• _Exercise aim_
In the article on Réunion's volcano, what makes Piton de la Fournaise an ideal real-world laboratory? Answer in one to three sentences.

• _Provided passage_
Content starts

Toronto Star

Island of lava helps clear the air on volcanoes

- ROBIN GEORGE ANDREWS

Réunion, a French island in the western Indian Ocean, is a jigsaw of two massive shield volcanoes. The younger, Piton de la Fournaise, or “peak of the furnace,” is a furious factory of lava, erupting every eight months on average over the past four decades.

That hellish environmen­t makes it an ideal real-world laboratory for studying the internal viscera of volcanoes, about which scientists know surprising­ly little.

The more they map out, the better they grow to understand why, how and when volcanoes all over the world will next erupt.

In a study published last month in Scientific Reports, volcanolog­ists reported using a novel technique to map out 150 square kilometres of Piton de la Fournaise’s shadowy underworld. Their survey revealed a 3D view of its insides, from the plumbing network of superheate­d hydrotherm­al fluids to scores of faults that allow magma to sneak up to the surface during eruptions.

The success of the technique on Réunion means that it could be deployed elsewhere, said Marc Dumont, a geophysici­st at the Sorbonne University in Paris and the lead author of the study, from lava-effusing mountains like Hawaii’s Kilauea to the more explosive peaks in the volcanic spine running up the U.S. Pacific Northwest.

Piton de la Fournaise is a byzantine volcano, comprehens­ively monitored by scientists as it is regularly modified by eruptions. Spidery tendrils of magma escape through lines of weakness. When molten material meets the groundwate­r cycling through the volcano’s uppermost segments, powerful explosions can happen without warning, much like the lethal detonation­s that recently rocked New Zealand’s White Island. Old faults can suddenly slip and cause parts of the volcano to catastroph­ically collapse.

Content ends

• _Extracted records_
Content starts

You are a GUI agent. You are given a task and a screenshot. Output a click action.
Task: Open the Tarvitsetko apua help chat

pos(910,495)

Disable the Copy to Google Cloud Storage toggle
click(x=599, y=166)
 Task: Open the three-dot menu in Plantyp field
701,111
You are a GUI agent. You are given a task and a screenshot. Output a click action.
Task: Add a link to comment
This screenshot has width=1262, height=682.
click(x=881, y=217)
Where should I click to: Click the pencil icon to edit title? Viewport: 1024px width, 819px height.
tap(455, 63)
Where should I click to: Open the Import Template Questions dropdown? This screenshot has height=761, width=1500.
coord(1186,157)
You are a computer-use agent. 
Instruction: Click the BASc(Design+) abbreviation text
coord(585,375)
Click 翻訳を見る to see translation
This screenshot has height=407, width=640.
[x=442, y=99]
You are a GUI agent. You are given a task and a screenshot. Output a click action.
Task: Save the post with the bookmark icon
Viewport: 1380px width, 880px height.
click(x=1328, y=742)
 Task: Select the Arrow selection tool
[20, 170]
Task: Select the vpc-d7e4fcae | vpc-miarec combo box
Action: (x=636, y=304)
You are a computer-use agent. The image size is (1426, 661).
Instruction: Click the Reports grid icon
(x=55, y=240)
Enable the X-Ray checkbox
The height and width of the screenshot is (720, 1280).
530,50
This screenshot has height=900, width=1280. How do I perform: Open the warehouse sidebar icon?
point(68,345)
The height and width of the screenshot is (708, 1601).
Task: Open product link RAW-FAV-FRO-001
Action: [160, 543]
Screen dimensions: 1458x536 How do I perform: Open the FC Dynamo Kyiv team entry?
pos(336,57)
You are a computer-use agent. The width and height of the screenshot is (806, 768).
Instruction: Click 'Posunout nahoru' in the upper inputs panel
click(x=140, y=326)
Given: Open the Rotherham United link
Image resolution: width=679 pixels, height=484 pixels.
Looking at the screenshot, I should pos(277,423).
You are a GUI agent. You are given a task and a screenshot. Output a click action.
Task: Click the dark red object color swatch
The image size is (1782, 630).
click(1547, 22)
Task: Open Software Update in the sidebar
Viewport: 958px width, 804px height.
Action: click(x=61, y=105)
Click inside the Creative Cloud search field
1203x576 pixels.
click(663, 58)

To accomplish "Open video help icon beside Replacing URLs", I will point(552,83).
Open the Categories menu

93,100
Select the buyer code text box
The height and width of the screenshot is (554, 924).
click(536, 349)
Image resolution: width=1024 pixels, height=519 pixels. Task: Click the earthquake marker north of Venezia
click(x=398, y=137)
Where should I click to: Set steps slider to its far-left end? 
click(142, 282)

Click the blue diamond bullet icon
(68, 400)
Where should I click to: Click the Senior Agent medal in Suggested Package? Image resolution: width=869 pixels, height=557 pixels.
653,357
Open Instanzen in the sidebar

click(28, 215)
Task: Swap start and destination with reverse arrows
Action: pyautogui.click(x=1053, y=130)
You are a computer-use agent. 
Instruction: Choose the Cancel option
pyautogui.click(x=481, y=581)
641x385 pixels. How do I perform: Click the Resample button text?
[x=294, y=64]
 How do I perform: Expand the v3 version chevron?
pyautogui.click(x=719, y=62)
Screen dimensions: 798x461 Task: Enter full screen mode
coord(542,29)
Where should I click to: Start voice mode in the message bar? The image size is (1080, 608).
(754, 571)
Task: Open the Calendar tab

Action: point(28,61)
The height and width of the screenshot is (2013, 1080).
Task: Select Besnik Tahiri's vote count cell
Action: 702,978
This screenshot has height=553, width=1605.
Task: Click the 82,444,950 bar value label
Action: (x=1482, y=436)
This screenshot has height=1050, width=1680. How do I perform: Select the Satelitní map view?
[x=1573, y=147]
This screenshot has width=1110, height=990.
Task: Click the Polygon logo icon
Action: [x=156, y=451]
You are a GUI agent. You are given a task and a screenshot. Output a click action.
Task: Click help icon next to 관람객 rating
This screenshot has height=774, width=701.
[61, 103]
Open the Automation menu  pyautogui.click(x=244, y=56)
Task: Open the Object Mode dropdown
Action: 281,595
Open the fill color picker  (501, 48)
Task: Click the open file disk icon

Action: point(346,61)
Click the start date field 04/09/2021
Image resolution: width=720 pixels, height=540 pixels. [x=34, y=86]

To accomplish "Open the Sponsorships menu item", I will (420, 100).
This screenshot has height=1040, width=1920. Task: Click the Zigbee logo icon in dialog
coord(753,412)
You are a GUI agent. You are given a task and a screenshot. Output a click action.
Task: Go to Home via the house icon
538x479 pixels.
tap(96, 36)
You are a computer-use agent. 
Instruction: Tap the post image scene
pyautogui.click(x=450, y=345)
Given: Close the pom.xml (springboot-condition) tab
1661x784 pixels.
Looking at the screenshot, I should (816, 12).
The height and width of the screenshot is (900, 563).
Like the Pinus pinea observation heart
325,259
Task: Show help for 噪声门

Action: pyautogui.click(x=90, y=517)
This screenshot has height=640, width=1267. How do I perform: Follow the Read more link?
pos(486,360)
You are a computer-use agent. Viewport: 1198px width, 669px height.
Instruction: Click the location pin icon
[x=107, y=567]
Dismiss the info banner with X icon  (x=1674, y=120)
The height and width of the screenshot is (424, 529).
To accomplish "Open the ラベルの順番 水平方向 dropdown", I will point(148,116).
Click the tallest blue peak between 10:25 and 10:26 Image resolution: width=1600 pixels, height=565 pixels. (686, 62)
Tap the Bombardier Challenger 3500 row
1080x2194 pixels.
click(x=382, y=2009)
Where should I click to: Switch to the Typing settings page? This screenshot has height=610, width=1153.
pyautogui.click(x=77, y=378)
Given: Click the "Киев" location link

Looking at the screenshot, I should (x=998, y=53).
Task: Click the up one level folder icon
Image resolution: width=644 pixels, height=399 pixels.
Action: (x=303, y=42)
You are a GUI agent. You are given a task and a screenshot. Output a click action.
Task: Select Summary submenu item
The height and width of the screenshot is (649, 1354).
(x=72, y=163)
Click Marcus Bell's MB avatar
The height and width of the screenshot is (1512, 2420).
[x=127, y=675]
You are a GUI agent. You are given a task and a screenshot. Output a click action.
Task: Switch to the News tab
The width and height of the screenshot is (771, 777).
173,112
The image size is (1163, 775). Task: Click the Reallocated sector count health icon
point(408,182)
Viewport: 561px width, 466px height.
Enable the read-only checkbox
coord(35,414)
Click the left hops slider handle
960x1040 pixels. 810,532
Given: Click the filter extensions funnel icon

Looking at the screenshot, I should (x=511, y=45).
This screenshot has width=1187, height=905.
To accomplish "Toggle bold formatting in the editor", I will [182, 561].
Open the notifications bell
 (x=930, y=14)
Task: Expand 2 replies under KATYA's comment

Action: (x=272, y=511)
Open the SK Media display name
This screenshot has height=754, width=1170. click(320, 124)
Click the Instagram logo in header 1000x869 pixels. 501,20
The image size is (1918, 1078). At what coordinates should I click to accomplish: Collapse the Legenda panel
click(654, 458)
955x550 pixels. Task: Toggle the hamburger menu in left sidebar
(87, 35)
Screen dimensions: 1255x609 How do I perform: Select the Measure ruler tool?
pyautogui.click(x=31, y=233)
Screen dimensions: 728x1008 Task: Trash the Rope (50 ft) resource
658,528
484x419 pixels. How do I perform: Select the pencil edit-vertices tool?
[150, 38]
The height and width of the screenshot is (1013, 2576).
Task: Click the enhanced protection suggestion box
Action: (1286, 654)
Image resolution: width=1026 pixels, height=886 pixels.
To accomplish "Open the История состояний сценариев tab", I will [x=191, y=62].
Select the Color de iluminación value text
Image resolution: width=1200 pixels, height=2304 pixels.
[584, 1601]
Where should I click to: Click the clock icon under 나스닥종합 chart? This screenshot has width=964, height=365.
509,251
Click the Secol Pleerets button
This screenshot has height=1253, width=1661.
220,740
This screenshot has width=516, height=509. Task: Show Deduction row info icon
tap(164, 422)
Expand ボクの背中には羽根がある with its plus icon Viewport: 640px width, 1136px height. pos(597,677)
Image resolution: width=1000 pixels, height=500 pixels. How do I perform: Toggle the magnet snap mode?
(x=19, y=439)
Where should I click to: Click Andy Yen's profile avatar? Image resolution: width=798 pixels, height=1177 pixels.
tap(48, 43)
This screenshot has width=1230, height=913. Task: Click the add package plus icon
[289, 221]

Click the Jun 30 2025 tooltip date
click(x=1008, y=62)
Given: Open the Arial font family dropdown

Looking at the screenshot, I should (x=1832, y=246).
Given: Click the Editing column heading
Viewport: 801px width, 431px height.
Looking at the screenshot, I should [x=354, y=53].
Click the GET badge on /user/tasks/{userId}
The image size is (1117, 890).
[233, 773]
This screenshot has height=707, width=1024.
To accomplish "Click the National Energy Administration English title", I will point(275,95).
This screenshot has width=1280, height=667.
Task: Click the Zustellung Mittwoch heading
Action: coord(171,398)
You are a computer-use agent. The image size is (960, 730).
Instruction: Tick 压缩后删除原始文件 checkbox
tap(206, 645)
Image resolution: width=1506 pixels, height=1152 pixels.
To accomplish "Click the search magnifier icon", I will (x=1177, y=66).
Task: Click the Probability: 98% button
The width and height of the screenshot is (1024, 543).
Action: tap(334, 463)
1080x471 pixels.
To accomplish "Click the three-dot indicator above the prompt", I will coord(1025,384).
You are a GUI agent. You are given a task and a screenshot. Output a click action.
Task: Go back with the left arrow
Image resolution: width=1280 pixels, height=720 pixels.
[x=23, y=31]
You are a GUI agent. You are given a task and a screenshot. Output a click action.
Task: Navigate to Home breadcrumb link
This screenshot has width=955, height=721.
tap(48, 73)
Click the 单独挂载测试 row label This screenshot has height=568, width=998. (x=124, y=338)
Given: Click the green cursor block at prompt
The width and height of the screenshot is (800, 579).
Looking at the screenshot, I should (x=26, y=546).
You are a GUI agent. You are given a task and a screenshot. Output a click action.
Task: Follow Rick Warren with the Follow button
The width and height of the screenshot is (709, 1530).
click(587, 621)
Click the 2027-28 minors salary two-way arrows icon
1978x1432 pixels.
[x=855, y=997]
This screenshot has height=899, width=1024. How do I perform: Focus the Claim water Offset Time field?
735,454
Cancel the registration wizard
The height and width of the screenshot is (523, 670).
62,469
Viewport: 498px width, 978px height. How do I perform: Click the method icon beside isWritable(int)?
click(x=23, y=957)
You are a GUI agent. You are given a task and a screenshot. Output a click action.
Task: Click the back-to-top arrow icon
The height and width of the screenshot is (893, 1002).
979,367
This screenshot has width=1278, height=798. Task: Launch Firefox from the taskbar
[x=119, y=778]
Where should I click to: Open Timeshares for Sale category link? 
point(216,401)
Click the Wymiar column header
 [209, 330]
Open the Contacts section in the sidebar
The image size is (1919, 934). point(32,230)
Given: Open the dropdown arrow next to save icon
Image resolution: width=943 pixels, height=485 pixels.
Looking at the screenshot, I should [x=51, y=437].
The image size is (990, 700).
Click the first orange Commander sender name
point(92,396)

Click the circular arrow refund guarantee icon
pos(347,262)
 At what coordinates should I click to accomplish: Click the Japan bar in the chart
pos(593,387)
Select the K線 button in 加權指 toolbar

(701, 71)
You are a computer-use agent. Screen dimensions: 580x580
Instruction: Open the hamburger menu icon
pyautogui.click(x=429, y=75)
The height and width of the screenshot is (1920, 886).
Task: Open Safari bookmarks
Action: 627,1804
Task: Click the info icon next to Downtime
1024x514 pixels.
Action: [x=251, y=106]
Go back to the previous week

Content ends

• _Response to the exercise_
Piton de la Fournaise is a furious factory of lava, erupting every eight months on average over the past four decades. That hellish environment makes it well suited to studying the internal viscera of volcanoes, about which scientists know surprisingly little.